GaN LEDs struggle with poor p-type doping due to the high ionization energy of magnesium. The incorporation of magnesium also inhibits the integration between LEDs and GaN power transistors, due to the differences in growth structures. To overcome these challenges and introduce novel functionality, NiO based tunneling LEDs are demonstrated. These devices have compatibility with the process flow of high power GaN devices. Earlier device turn-on was demonstrated alongside AC perform.

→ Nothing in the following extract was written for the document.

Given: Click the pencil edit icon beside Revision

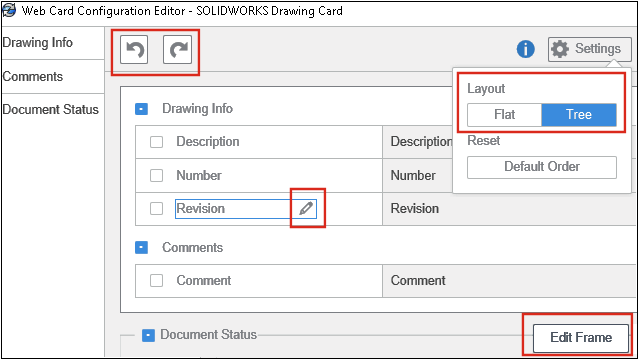Looking at the screenshot, I should (306, 208).
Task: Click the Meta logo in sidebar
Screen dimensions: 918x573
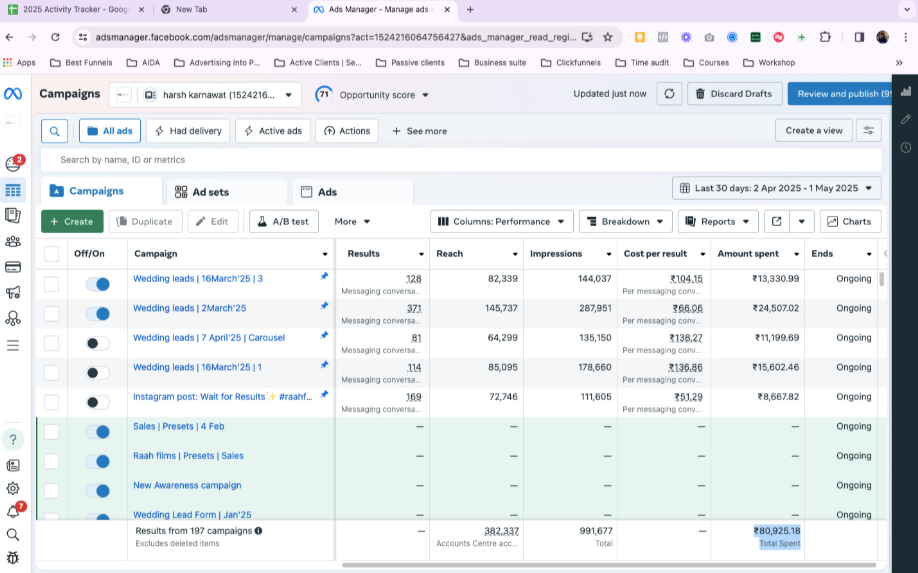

Gallium Nitride (GaN) based light-emitting diodes (LEDs) are being utilized in an ever expanding number of applications. The persistent issues, however, have been the use of alternating current (AC) to direct current (DC) converters and the inefficient p-type doping compared to n-type doping. Here, a novel hybrid AC InGaN quantum well (QW) LED without a p-GaN layer is demonstrated at 450 nm. A tunneling LED is fabricated through use of InGaN QWs, combined with a thin Al2O3 dielectric with NiO as the source of the holes. This hybrid InGaN LED utilizes Fowler-Nordheim tunneling and band bending in order to inject holes into the active region. Due to the symmetric nature of the tunneling, hole or electron injection through the top oxide layer leads to AC performance. Room temperature and cryogenic I-V measurements are performed to evaluate the tunneling mechanism. Tunneling of holes is found to lead to earlier device turn-on of ~0.5 V compared with conventional blue LEDs at ~2 V. The presented work can lead to a number of novel applications such as on-chip communication, monolithic integration with transistors, and LiFi.